The Bluest of Blues: Anna Atkins and the First Book of Photographs by Fiona Robinson; illustrated by Fiona Robinson. 2019. “Montages of pencil drawings, watercolor paintings, vintage fabrics and wallpapers, wood veneers, and photographs.” Published by Abrams.
Brief summary: Anna and her father press flowers and collect insects in Kent, England sometime in 1807. John Children has only one child, Anna, and is determined to give her the best education possible by home schooling her, since girls rarely went to school especially to learn about science.
Anna grew up to become a botanist often sketching her own specimens. Her father translates French scientific journals to English and needs 250 illustrations for a series he just finished called Lamarck’s Genera of Shells. Anna illustrates the various shells.

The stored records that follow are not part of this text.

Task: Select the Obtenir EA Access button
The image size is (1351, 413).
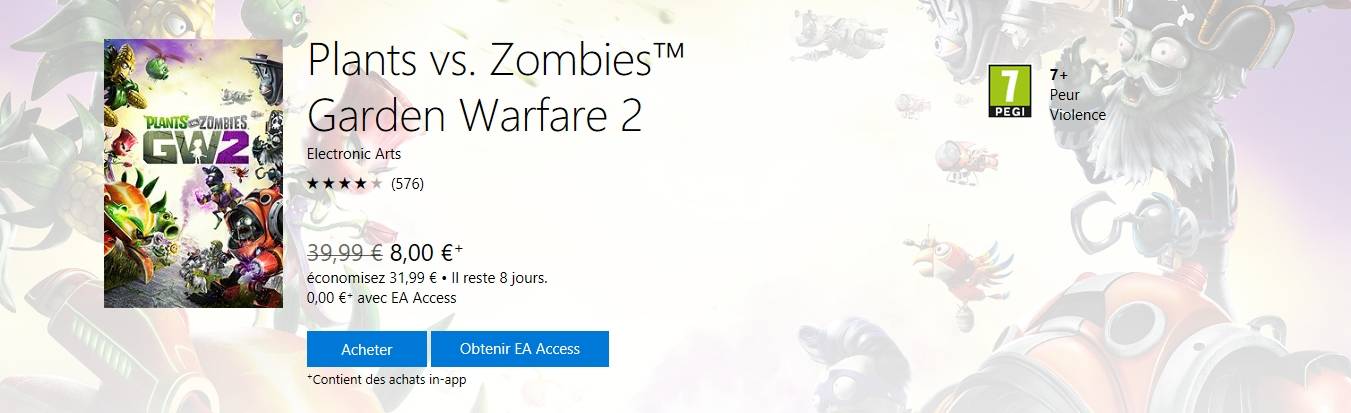Action: pyautogui.click(x=520, y=349)
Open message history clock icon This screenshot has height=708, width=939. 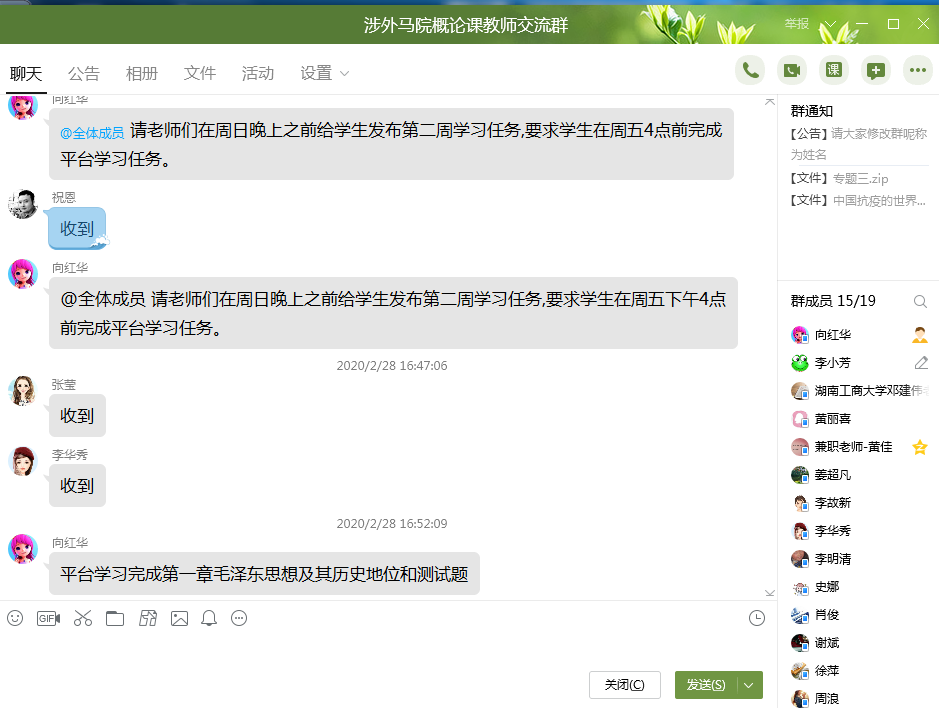757,618
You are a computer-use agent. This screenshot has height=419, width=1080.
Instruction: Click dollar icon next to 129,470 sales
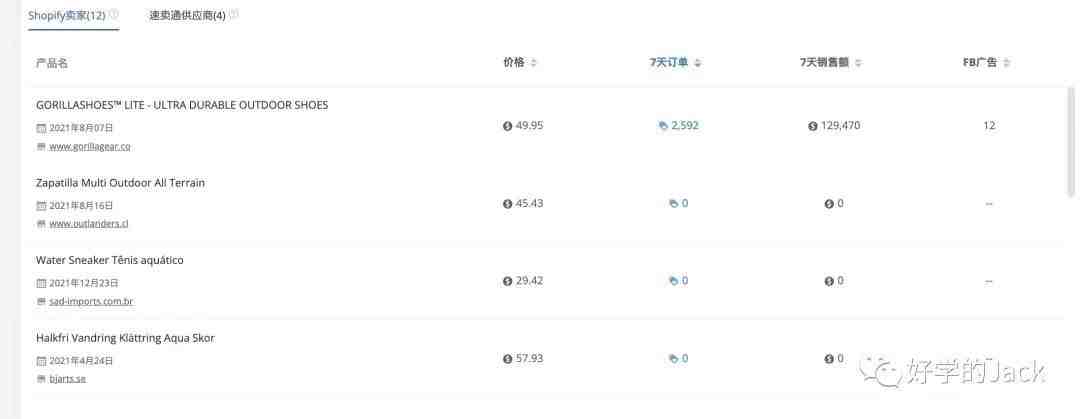[x=813, y=126]
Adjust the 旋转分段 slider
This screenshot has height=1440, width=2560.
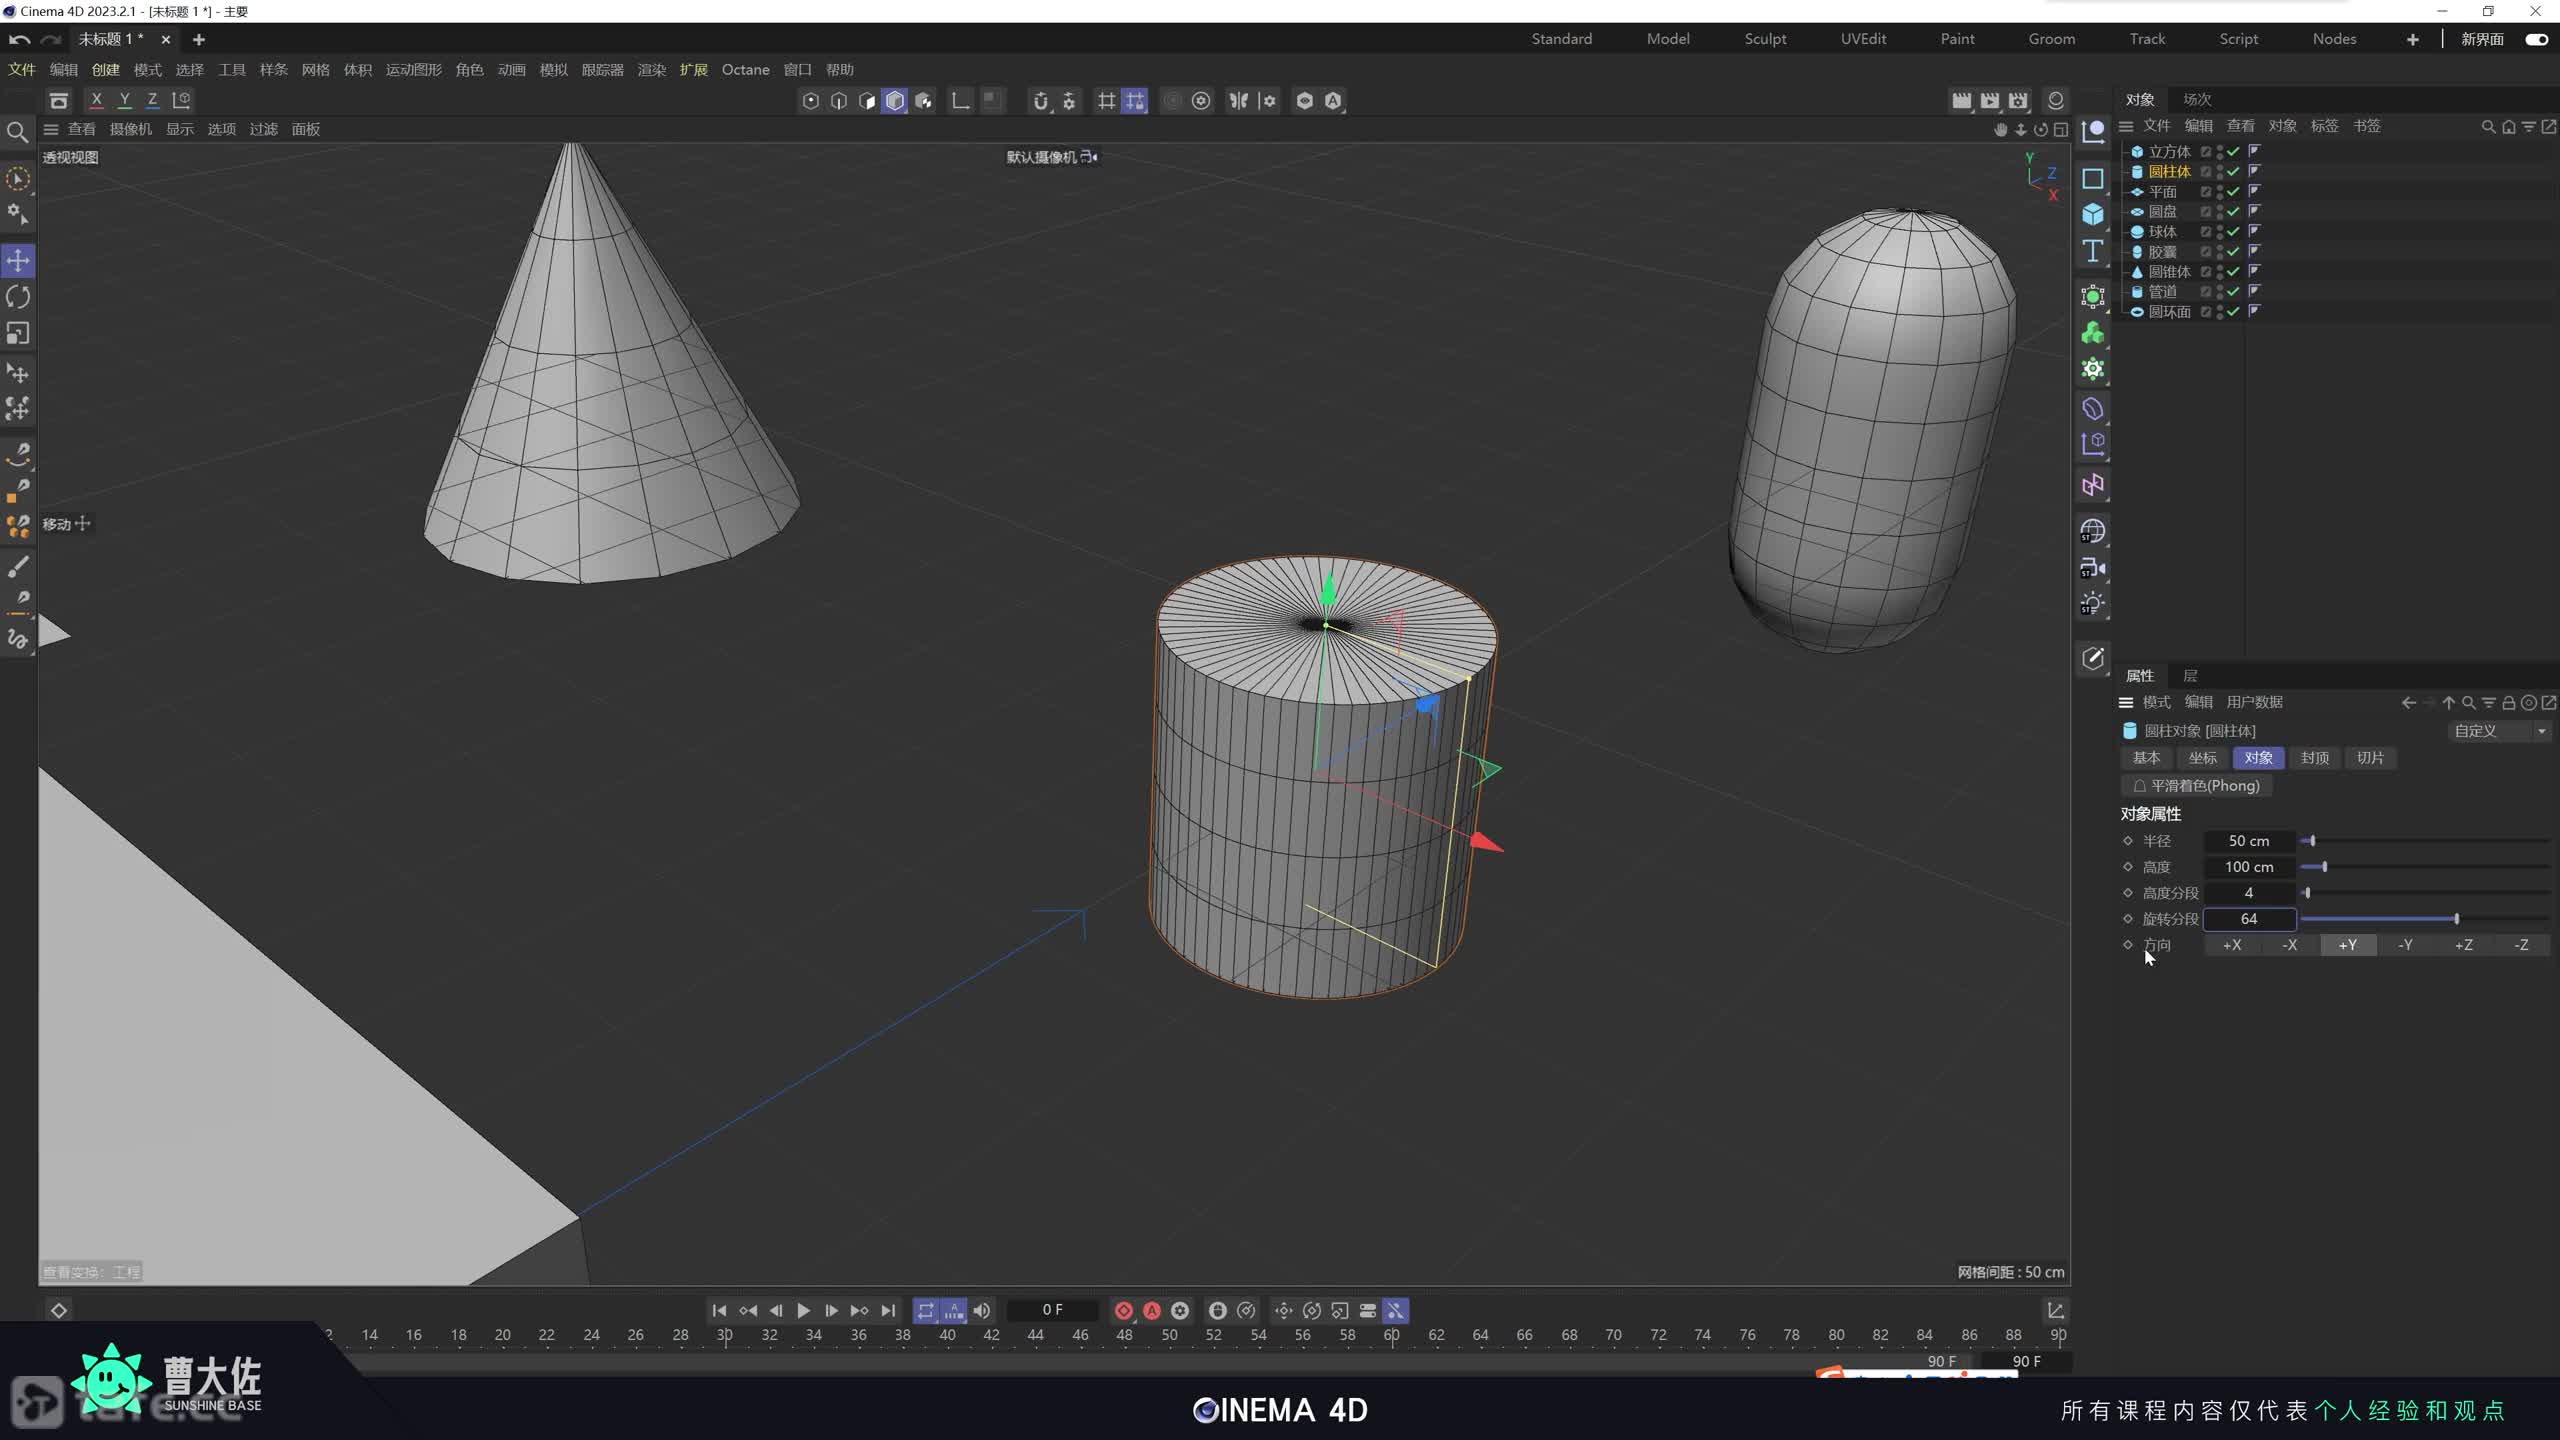tap(2456, 919)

Anna marries and moves to London. Anna wants to attend the Royal Society of London for Improving Natural Knowledge but women are not allowed. Her father shares the lectures with her. She wants to find a way to share her knowledge of the extensive herbarium she has collected. She is given membership to the Royal Botanic Society in London during 1839.
In 1841, Anna and her father learn how to take photographs. They visit Sir John Herschel where he shares how he has discovered the cyanotype print that does not need a camera to make a quick image in blue (due to the chemicals used). Anna decides to use this method and creates a book of her seaweed* which is completed in 1843. Her father shares her books with several of the scientific museums.
Comments: The color of this book and its pages are all done in blues. The end pages have labeled cyantypes of various plants. In the back of the book, there is an author’s note, instructions of how to make your own cyanotype, bibliography, institutions holding Anna’s Cyanotypes, acknowledgements, illustration credits, and a detailed explanation of the mediums used for the book.
This book could be used for biography reports, a science and art class collaboration(students collecting specimens and then making their own cyanotype), and Women’s History Month in March.
Personal note: As I am reading this book, I am reminded of how unique it was for Anna to have a father who valued the intellect of his daughter and educated her to become a botanist. Even with all of her work with creating and recording her specimens in several books of cyanotypes, she is not given due credit. She wrote a biography about her father and a book titled Photographs of British Algae. She did not use her name but her initials A.A. which were taken for many years as “anonymous author.”
I paused and thought several times during this book of how many other women with wonderful scientific minds were ignored during this time period because of the prejudices towards women.
*Note: The author does not know for sure what the subject matter was for Anna’s first cyanotype.